In an interview on 6/5/12 at 1:15 p.m. with the Director of Nursing (DON) S2, he said 1 unit of insulin should have been given to Patient #2 on 5/22/12 at 1630 and 6/2/12 at 2100. S2 verified the omission of the insulin administration had not been charted on the MAR or Nurses Notes. He stated this was a nursing error.
Patient #3
Review of the Medical Record for Patient #3 revealed she had been admitted to the hospital on 5/12/12 with diagnosis that included left leg pain, acute onset Chronic Renal Failure, Bacteremia, and Type-2 Diabetes.
Review of document titled " Insulin Orders " for Patient #3 revealed the following order dated 5/13/12 at 5:00 p.m.: Insulin Sliding Scale - insulin glulisine (Apidra). Administer Subcutaneously.

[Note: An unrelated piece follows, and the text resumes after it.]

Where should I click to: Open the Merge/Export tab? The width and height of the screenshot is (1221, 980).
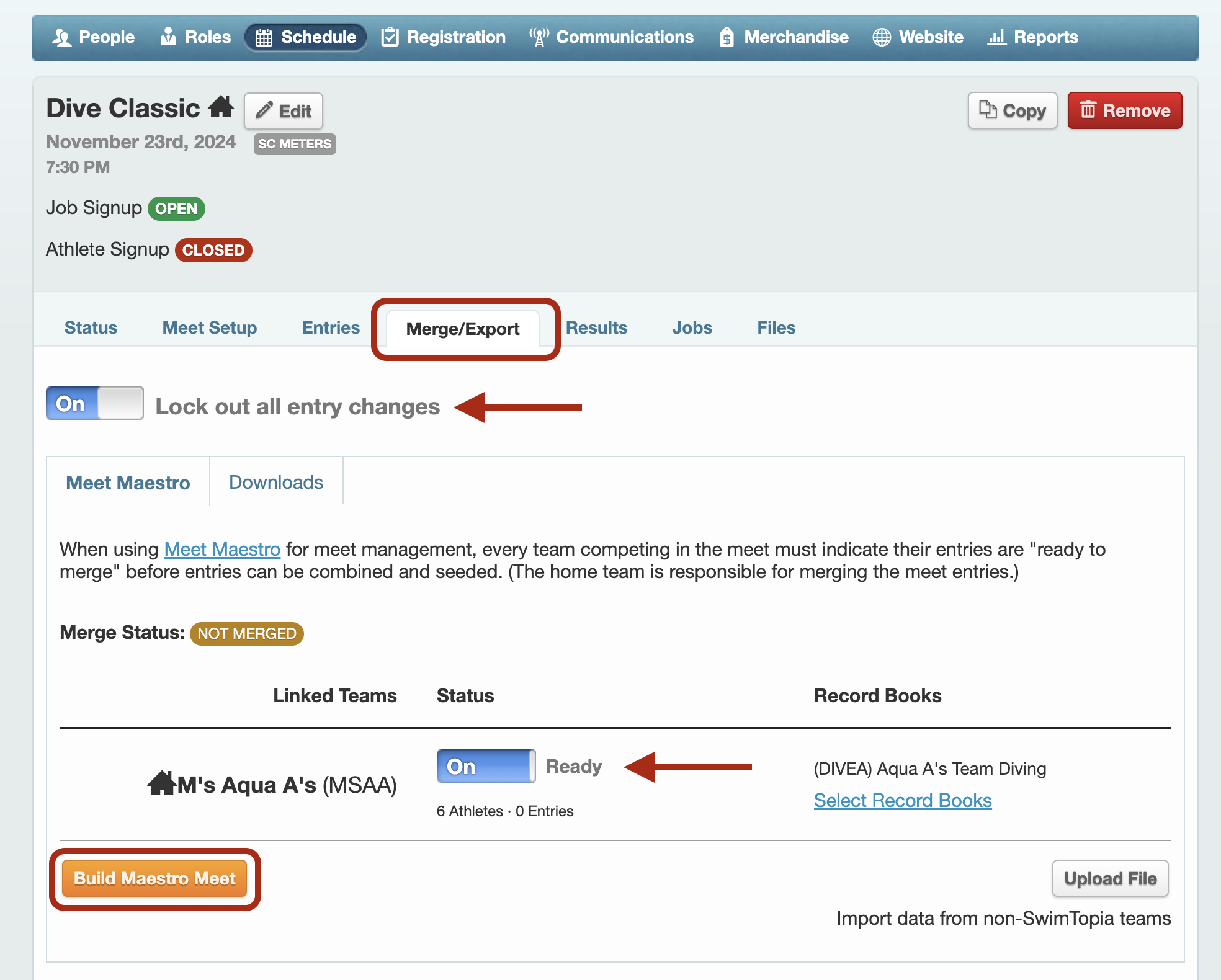[x=462, y=329]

Blood Glucose mg/dL Pre-meal Bedtime and 0100 (1:00 a.m.)
151-200 2 units 1 unit
201-250 4 units 2 units
251-300 6 units 3 units
301-350 8 units 4 units
>350 call MD 10 units 5 units
A Review was made of the Diabetic Flow Sheet for Patient #3. An entry made on 5/15/12 at 11:30 a.m. revealed Patient #3 had a blood glucose level of 224. According to the insulin orders, 4 units of insulin should have been administered. No documentation was made of insulin being administered. An entry on 5/18/12 at 2100 (9:00 p.m.) revealed Patient #3 had a blood glucose level of 170. According to the Insulin Orders, 1 unit of insulin should have been administered. No documentation was made of insulin being administered.

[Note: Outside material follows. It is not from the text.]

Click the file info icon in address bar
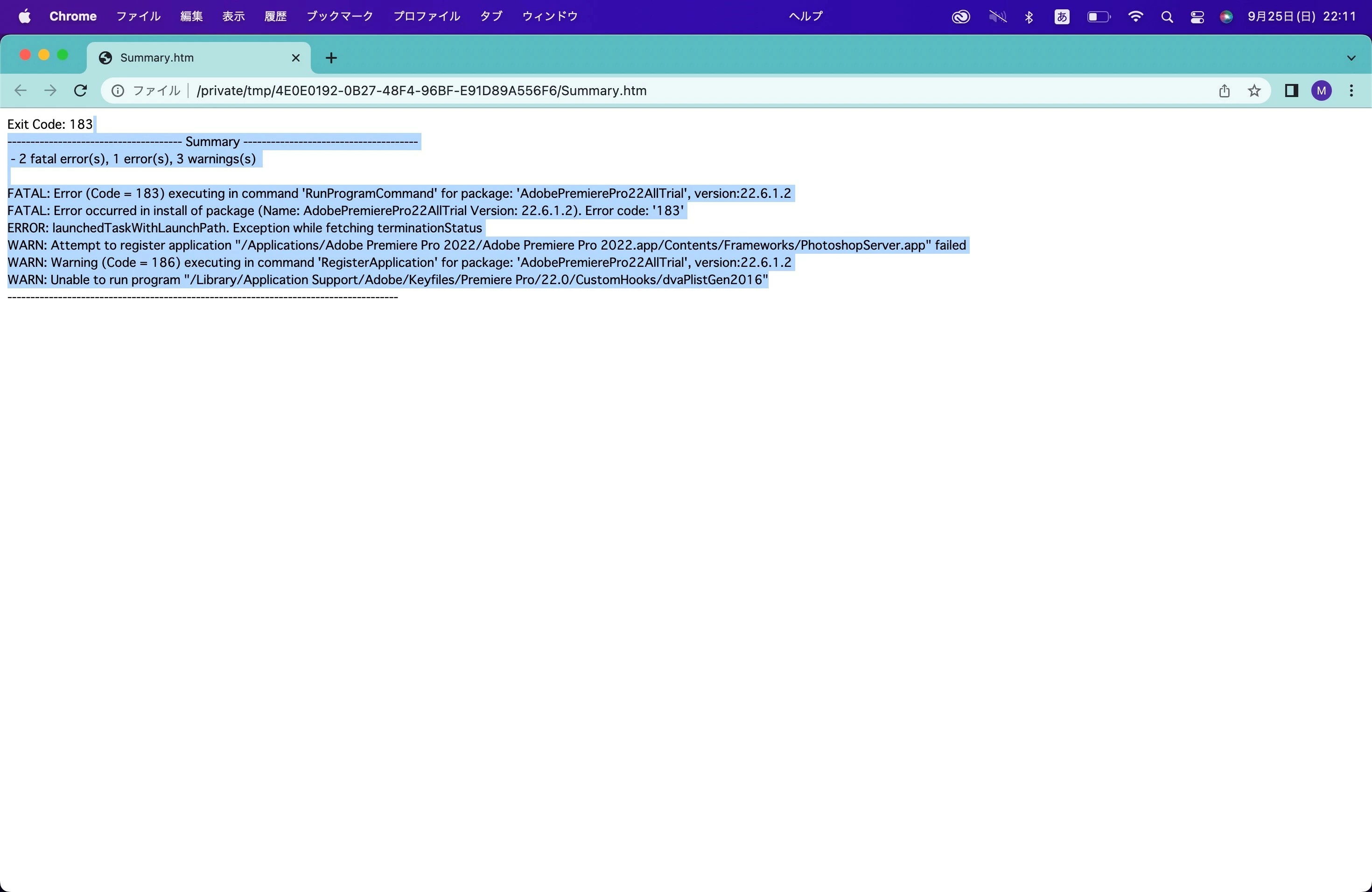This screenshot has height=892, width=1372. tap(118, 91)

Review of the Physician ' s Orders for Patient #3 dated 5/31/12 at 4:30 p.m. revealed an order for blood sugars to be checked AC (before meals) and hs (at bedtime). Novolog insulin was ordered to be administered as follows: Blood sugar minus 120 divided by 50 (equals amount of insulin to be administered).
Review of the Diabetic Flow Sheet dated 6/3/2012 at 2100 (9:00 p.m.) for Patient #3 revealed her blood sugar had been recorded as being 185. According to the Physician ' s Orders, she should have been administered 1 unit of insulin. No documentation was recorded that the insulin had been given.
Review of the MAR and Nurses Notes for Patient #3 revealed no documentation on 5/15/12 at 11:30a.m., 5/18/12 at 9:00 p.m. or 5/31/12 at 4:30 p.m. as to insulin being given or the reason for the omission of the insulin.
In an interview on 6/5/12 at 1:20 p.m. with DON S2, he said 4 units should have been given to Patient #3 on 5/15/12 at 11:30 a.m., 1 unit on 5/18/12 at 9:00 p.m., and 1 unit at 5/31/12 at 4:30 p.m. S2 verified the omission of the insulin administration had not been charted on Patient #3 ' s MAR or Nursing Notes.